As we launch our Green Traveller's Guide to the East Devon AONB, our writer, Paul Miles, heads 200ft below ground in Devon to visit the Beer Quarry Caves, a vast and fascinating labyrinth of centuries-old caverns, some of which date back to the Romans
Most visitors to the Jurassic Coast, Britain’s first natural World Heritage Site, rejoice if they find a fossil. However, if you’re a stonemason, a fossil is an annoyance, an imperfection that hinders intricate carving. This is why a seam of white limestone in the Beer area, that is fossil-free, has been prized since Roman times and is now found, elaborately carved, in cathedrals and monuments worldwide.
A tour of Beer Quarry Caves is a must when visiting the area. Unlike other underground attractions – think Cheddar caves or Jersey’s war tunnels – there’s no song and dance: no light and sound show, no fancy visitors’ centre, not even a café. There’s something more thrillingly genuine about this low-key approach, where the only touristification of the caves is a string of bare electric light bulbs and a display of some old black and white photos.
“It’s quiet here now, all we can hear is the dripping of the water, right?” says guardian and guide, John Scott, as we stand some 200ft below ground in the cool man-made caves, drips echoing. “Well, you imagine, hundreds of men with pick-axes, saws, horses and carts…” and John suddenly whacks a safety helmet against the side of the cave, the loud bang reverberating through the caverns “…all that noise! That’s why we talk about being ‘stone deaf’.” Quarrying was such a part of everyday life, its language has entered our lexicon. You will also learn the origins of the phrase ‘not worth the candle’.

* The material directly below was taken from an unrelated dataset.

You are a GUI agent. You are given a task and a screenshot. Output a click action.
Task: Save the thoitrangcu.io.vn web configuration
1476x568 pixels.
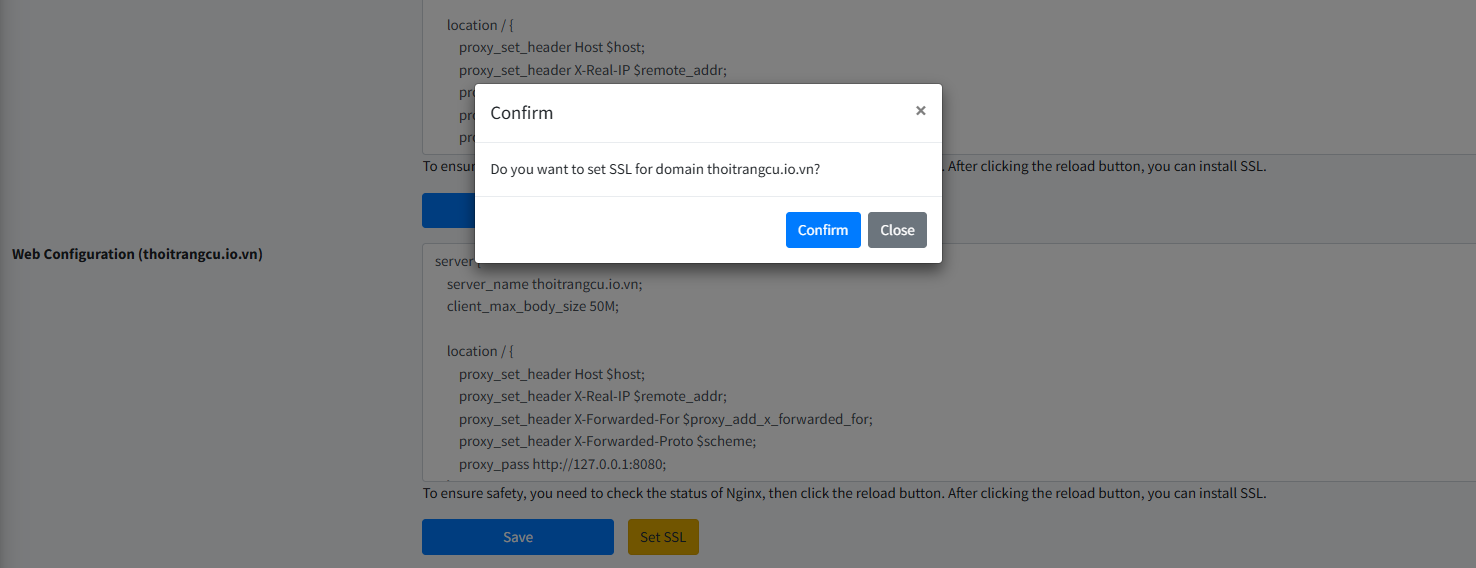click(517, 537)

There are centuries-old signatures on the walls belonging to quarrymen who hewed blocks of stone. John has discovered intriguing tales linked to these names.
Although the accessible area of caves stretches over an area of 100 football fields, this is only a small percentage of what has been dug out over the millennia. John points out some original Roman workings and others from Saxon, Norman and modern times. They are all distinguished by the shape of the archways in the maze of tunnels, where underground roads were once busy with teams of horses and carts. “One team of 26 horses pulled a 24 ton block of stone out of the quarry to Exeter cathedral,” says John. “It took two weeks to get there.”
There’s plenty of headroom in the caves and no need to squeeze through any crevices but that’s not to say others don’t do this at times. John points his torch to a pile of quarrying rubble that reaches to the ceiling. “Some volunteers cleared a space above that spoil heap and squeezed over the top and down the other side,” he says. “The air in there had been still for 200 years and in the white stone dust, they found footprints of humans and horses, and wagon tracks that looked as fresh as the day they’d been made,” he says. “They also found the remains of a quarryman’s packed lunch. Scientists identified it as rabbit and cider.”
The warren of caves was a perfect hiding place for contraband and the quarrymen, who earned less than farm labourers for their 14-hour days, would also work at nights for the smugglers. As we stand by a signature of a certain “William Cawley, 1st August, 1801” written neatly on a pillar in the caves from where he would have sawn a block of stone that day, John tells a tale of untimely death, smuggling and a cover-up by the church. Smugglers compensated Cawley’s widow for his death. “But her children didn’t see a penny of the money,” says John. “Follow me and I’ll show you what she spent it on, fifty years later.” I won’t spoil the story for you but it brought a tear to my eye.
With its rare bats and its echoing warren of seemingly endless caverns, the Beer Quarry Caves is an eerie subterranean space, but it’s the very personal histories diligently researched by John Scott that make it fascinating. With the lack of high tech interactive displays, a visit feels like a real discovery. Don’t be tempted to wander off and explore solo. The last person who did that got well and truly lost. It took a team of 37 people 16 hours to find him.